日本を去るアジアの若者たち…「豊か・安全・憧れ」が消えゆく日本の実態コロナ禍の成田空港。この日、多くのインド人が出国した(筆者撮影)

日本はお金も稼げるし、安心で安全な国。いつかそんな日本で働きたい――少し前まで、それがアジアの若者たちに共通する願望だった。しかし、“日本の魅力”に注目が集まったのも今は昔。聞こえてくるのは「日本、大丈夫か」と案じる声だ。日本に住むアジア人に、私たちの国はどう映っているのか。(ジャーナリスト 姫田小夏)

日本に行けば死んでしまうのか

「かつてベトナムでは、日本のネガティブなニュースなど見たことも聞いたこともありませんでした。3.11のときは、震災で被災しながらも配給の列に並ぶ日本人がいることを知り感動したものです」と、ベトナム出身のバン・タイさん(仮名)さんは話す。
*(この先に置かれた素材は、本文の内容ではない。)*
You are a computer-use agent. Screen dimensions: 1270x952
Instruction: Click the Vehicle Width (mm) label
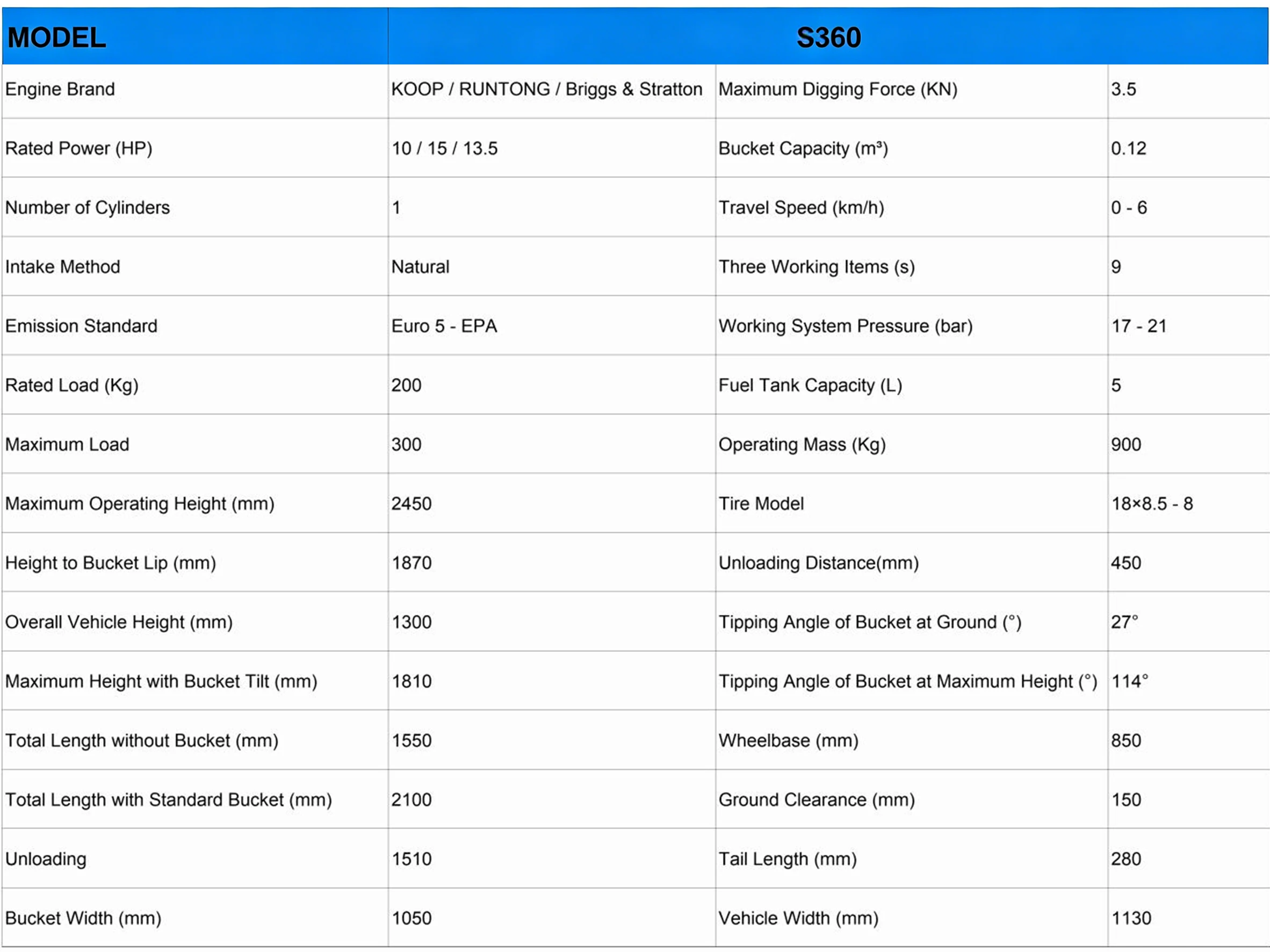(x=797, y=918)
 東日本大震災(2011年3月11日)で思い起こすのが、東京電力福島第一原子力発電所の事故だ。ある労働団体の資料によると、福島第一原発の事故以来、作業員の中に放射線被ばくによる白血病や甲状腺がん、肺がんの発症者が複数人確認されているという。

 だが、アジアからの技能実習生さえもこうしたリスクと無縁ではない。2018年、技能実習生として来日したベトナム人男性が、除染作業に従事していたことが大手メディアの報道で明らかになったのである。

「近年、ベトナム人の間では、『日本に行けば死んでしまうのではないか』というイメージさえ持たれるようになった」とバン・タイさんはいう。

 除染作業は命の危険と背中合わせの過酷な労働だが、製造業やサービス業でも、借金を背負いながらの過酷な実態が数々報じられている。“失踪する技能実習生”の背後にあるのは劣悪な労働環境だが、「外国人技能実習制度」では外国人は自由な転職ができない。一部の技能実習生は命からがら逃げ出すが、逃亡しても結果として不法残留となり、犯罪に手を染めながら食いつなぐのが現実だ。

 50年近くにわたって日本で生活する古参のベトナム人アウ・ダットさん(仮名)は、「ベトナムの友人から『娘が日本で勉強したいと言っている』と相談を受けたが、即座に『日本には来ないほうがいい』と伝えた」という。